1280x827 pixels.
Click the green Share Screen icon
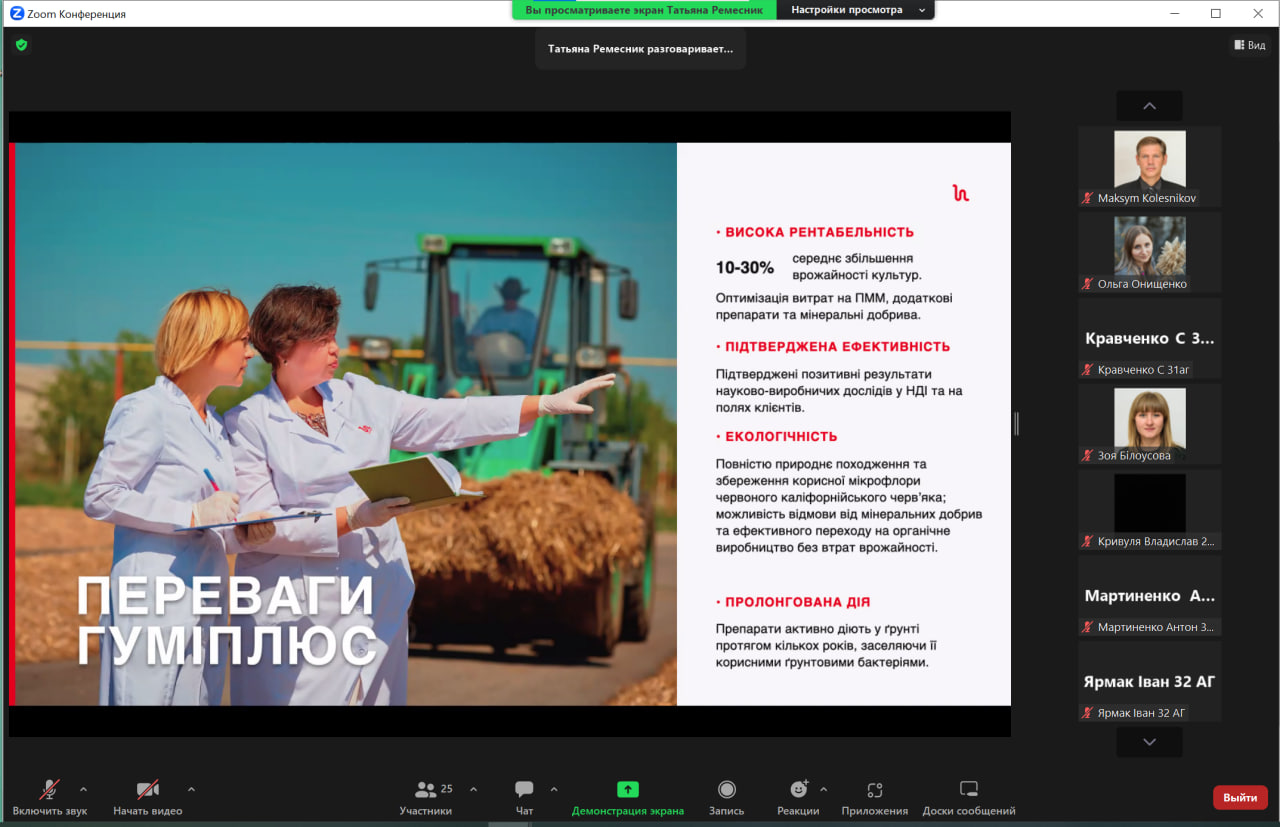coord(627,789)
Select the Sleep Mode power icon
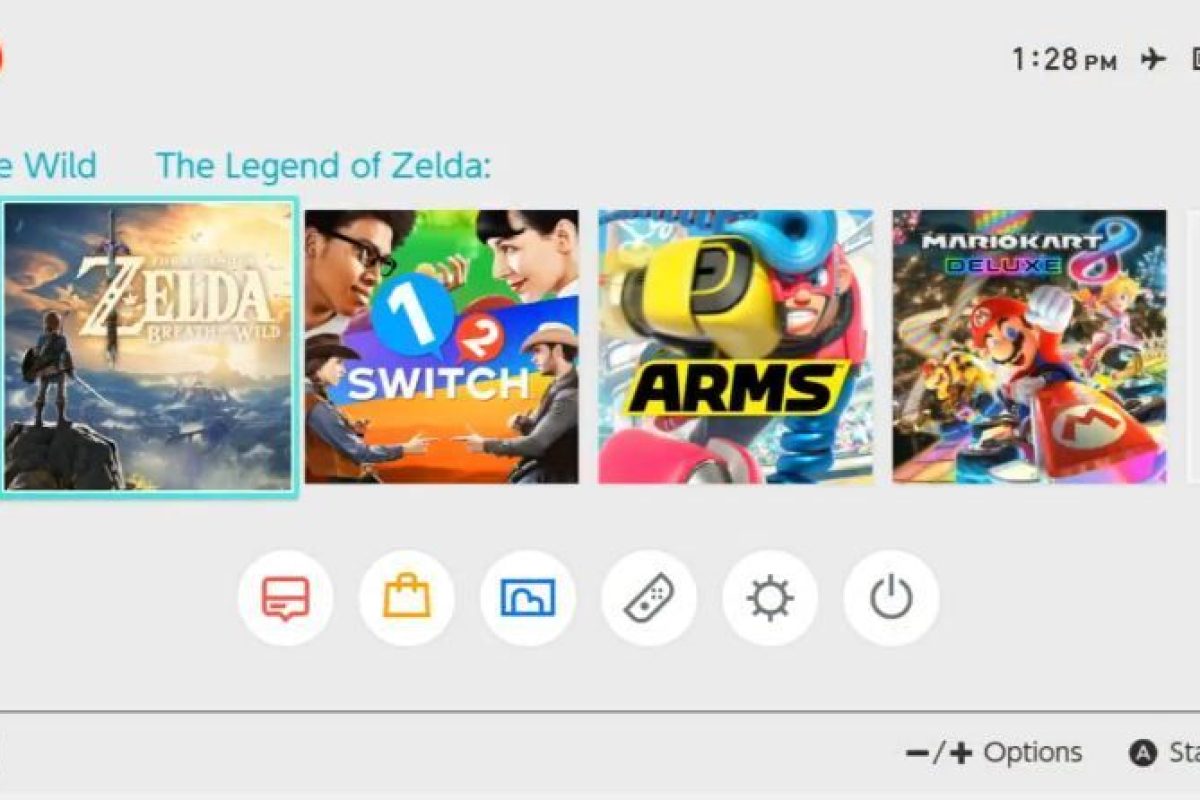1200x800 pixels. click(891, 598)
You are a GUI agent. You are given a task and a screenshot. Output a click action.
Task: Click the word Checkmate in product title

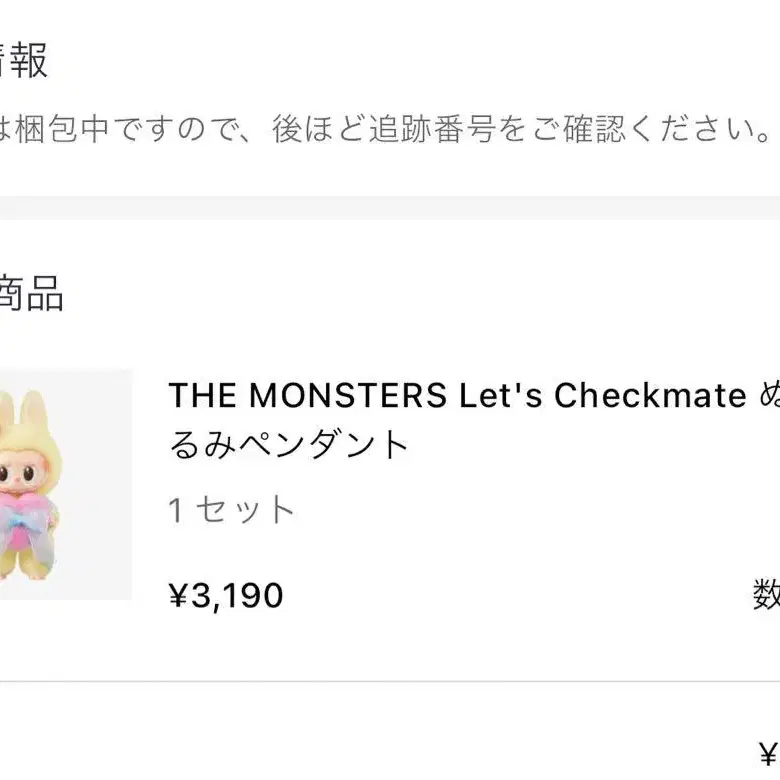(650, 395)
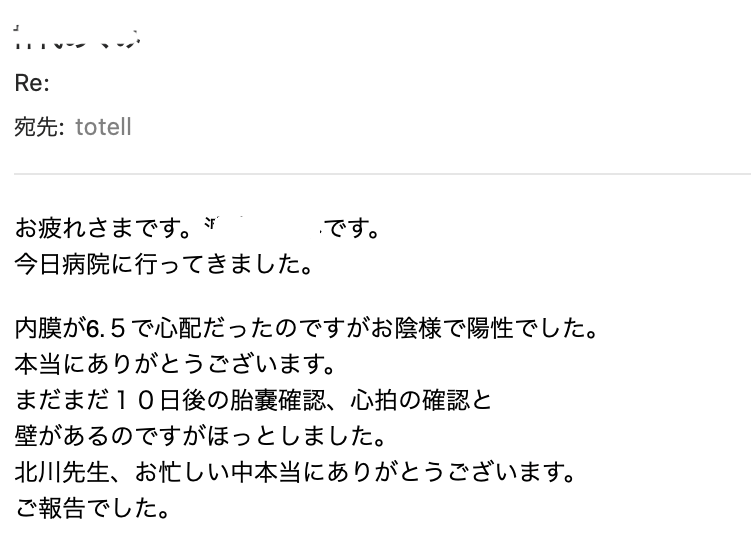Click the line "今日病院に行ってきました。"

tap(164, 264)
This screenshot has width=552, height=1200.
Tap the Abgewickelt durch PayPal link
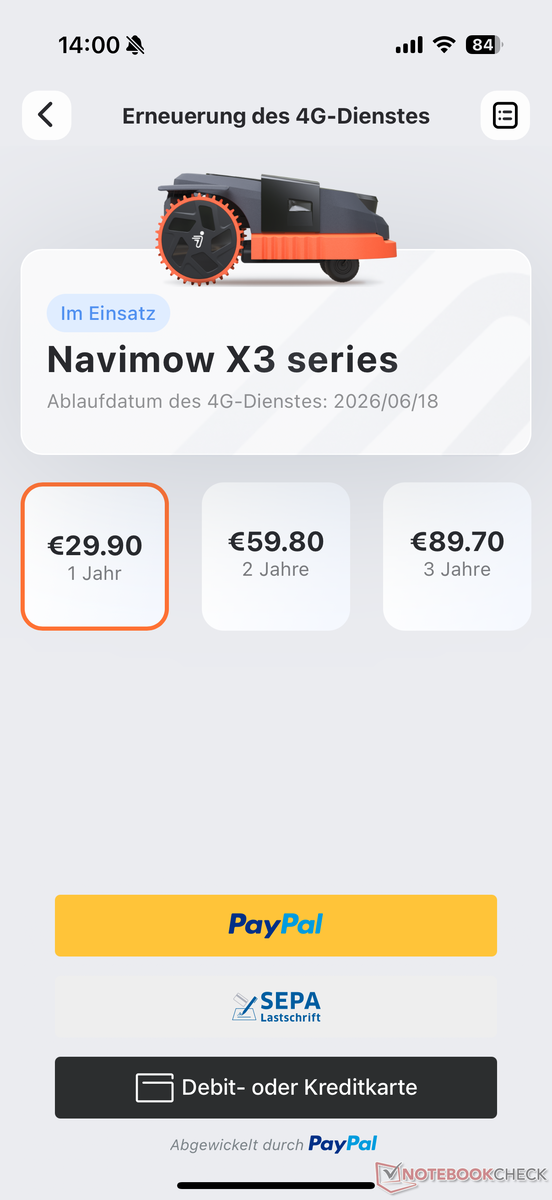[x=273, y=1145]
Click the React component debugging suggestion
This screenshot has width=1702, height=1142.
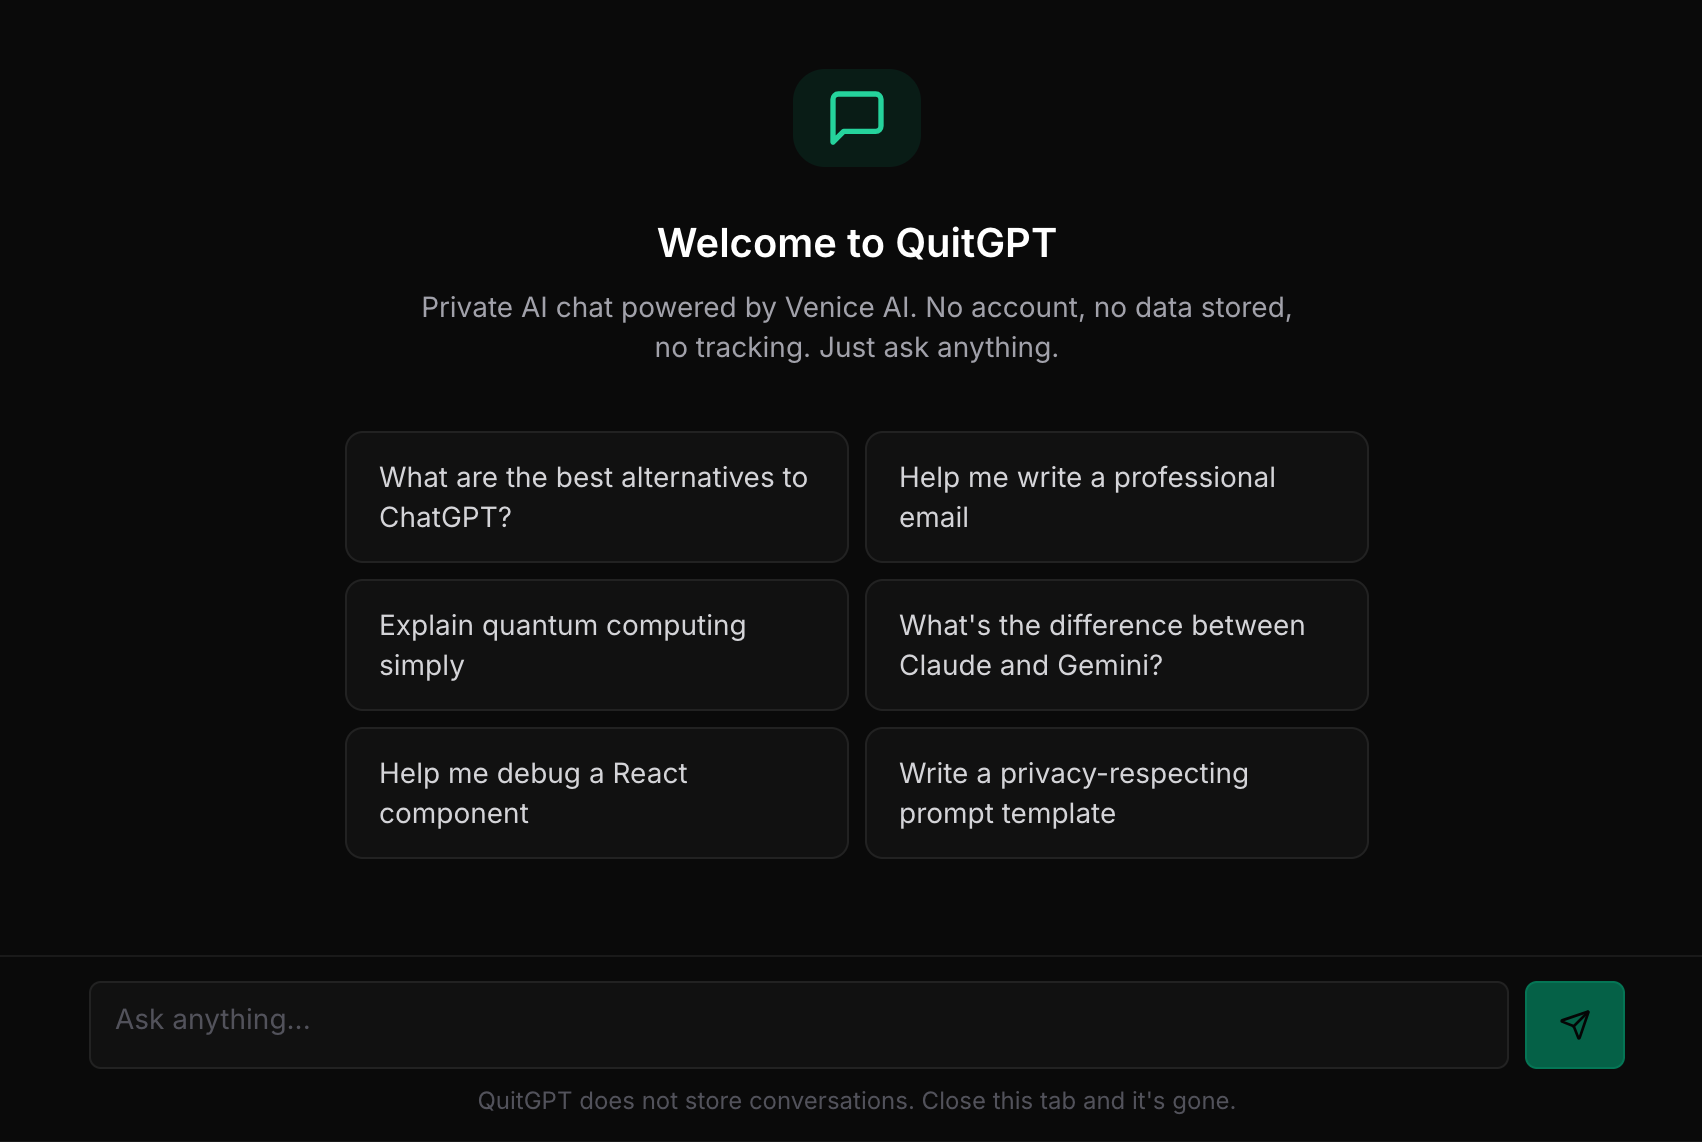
★ ★ ★ ★ ★
## [Exercise requirements]
State how many lines of the data include the word "This", with nothing else.

## [Exercise solution]
2